I had an epiphany recently. Maybe I’m late to the game here, but I’m noticing that tablets have become a bit of a testing ground for new display technologies. To make my case, I’ll go back a decade to one of the early LCD kindles.
Full disclosure, tablets are not a technology that I work with a lot. So I’m making these observations “from afar” … but not that far. Feel free to correct me if you know more than I do, I would love to hear your insights.
In 2013 the kindle fire HDX7 adopted the first ever QD film in a display. For a fun blast from the past read this DisplayMate article about the mini tablets of the past. This was before Samsung decided that QLED would be the future of Samsung’s TV business. And it was about the same time that Sony commercialized the first ever QD-enabled TV with the Sony Triluminous W900 that contained a QD Vision “Edge Optic” with quantum dots sealed in a glass tube. While the Kindle/QD relationship didn’t last that long, other tablet makers such as Asus and Huion carried the trend forward and continued offering tablets with QDs inside.
For years tablets have been simple edge-lit displays. That all changed dramatically in 2021 when Apple made the paradigm shift to mini-LED, with more LEDs than most large format TVs! We are talking >10k LEDs that are miniscule even compared to a grain of rice! Photo credit: ifixit
Along with this change, the ipad pro leveraged a phosphor film which is quite unique. I’m honestly not sure if Apple has continued to use this approach or not in more recent ipads but I suspect it has. This approach is reminiscent of the 2013 Kindle using a QD film. If you are interested in reading more about this device I wrote about it here.
Now the ipad will shift to RGB-OLED in the next few years. This is not only speculation but is supported by those that know the fab side of the industry demonstrating that Apple and their suppliers have committed to making this change. Thanks to Ross Young of DSCC who shared this graphic at the SID-LA 1-day conference recently.

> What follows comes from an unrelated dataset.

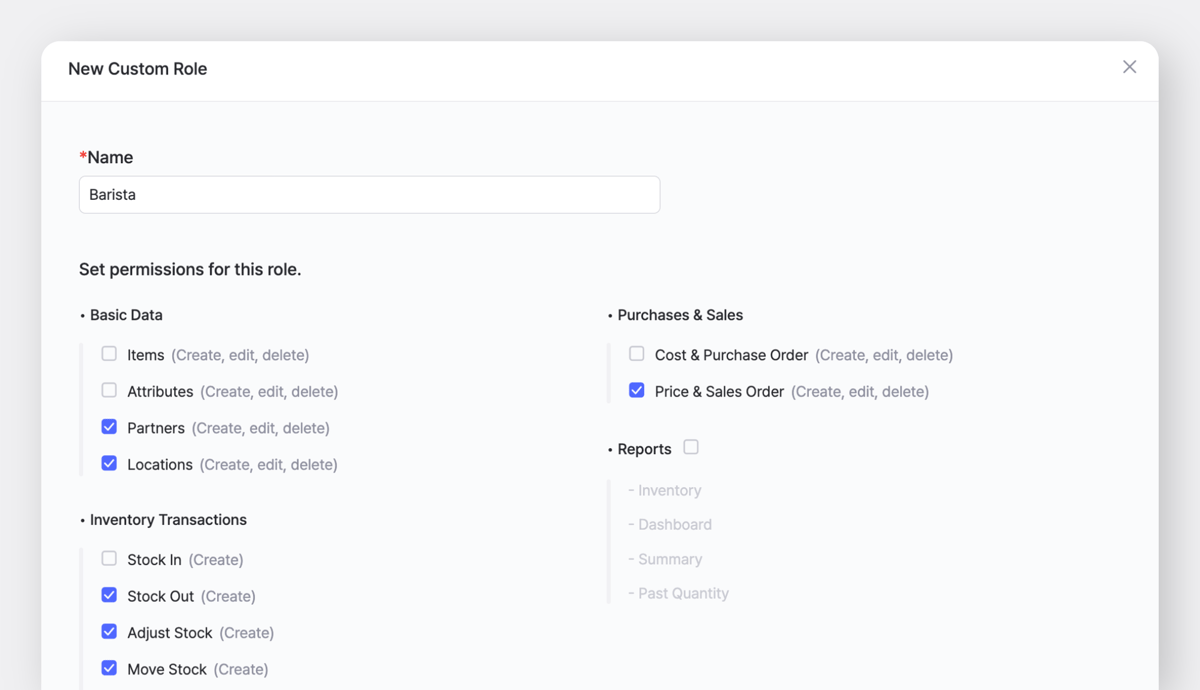This screenshot has width=1200, height=690.
Task: Collapse the Basic Data section
Action: tap(125, 314)
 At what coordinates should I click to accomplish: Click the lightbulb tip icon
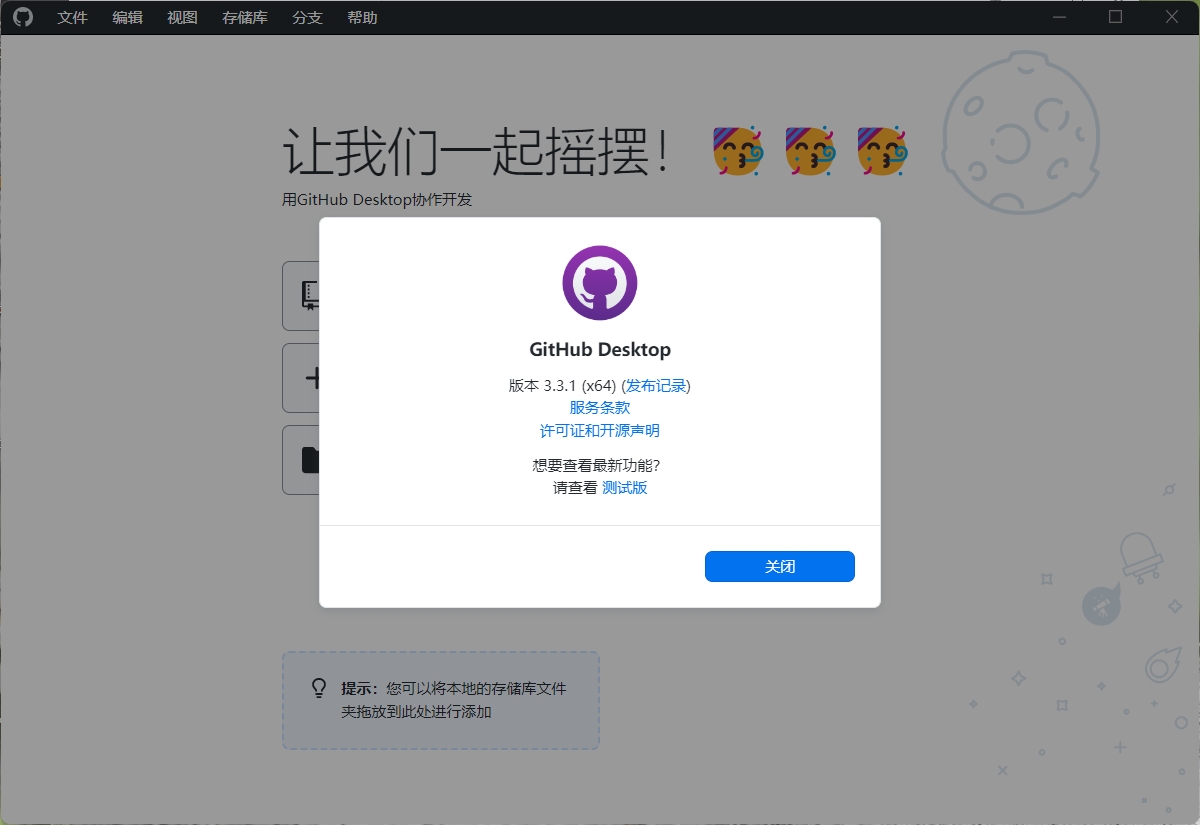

While this is only the US market, it is telling of the situation in tablets. Nearly all were “normal” LCD until mini LEDs started in 2021, but will be short-lived once Apple adopts OLED starting in 2024 timeframe. It seems mini-LED was only a stepping stone to the goal of OLED for Apple. It’s worth noting that notebooks with OLED may not be far behind.
Why are tablets a good proving ground?
First, they are easy to modify and iterate. Tablets are a nice and small (but not too small) form factor that can be easily transported, shipped, and stored. For some tests this can be a real advantage. Slight changes to the display (like using a phosphor or QD film) can be made easily and tested quickly. In fact, small format displays can be a good testing platform regardless of the intent to commercialize a technology or not. I have seen literal garbage containers full of tablet left-overs from testing component swap outs.
Tablets are also a growing and very important device in our world, and we continue to demand more of our displays. Tablets are used for a wide range of activities including travel computers, watching movies/TV, work, presenting, and last but (definitely) not least, entertaining kids. So the device has to work for a lot of different use cases. This is a bit different than TVs where we pretty much use them for watching moving content and rarely for emails, reading text, or web browsing. The market for monitors is more segmented between gaming vs working monitors. Phones, one could argue, are most similar tablets since they also require good battery life and are used for a wide range of applications in our every day lives. Smart phones are another good testing ground for display tech but I’ll leave that for another day.
Making a big shift to OLED perhaps is not such a simple undertaking. I’m sure Apple has been considering this shift for many years and has had to wait patiently while the manufacturing capability has matured. They made the shift with iphones years ago and have not looked back, but this was a bit easier to do because of the screen size. As with iphones, the OLED shift may not occur in all models until it has been proven at the high end of the market where the higher price point.
I’m a strong believer that many display technologies (and supporting technologies) will co-exist far into the future to meet the vastly diverse needs of our electronic lives. From my observations, it seems tablets are an excellent proving ground for combining and optimizing the best display technology. There have probably been hundreds of different versions of iPads that have never seen the bright lights of an Apple store.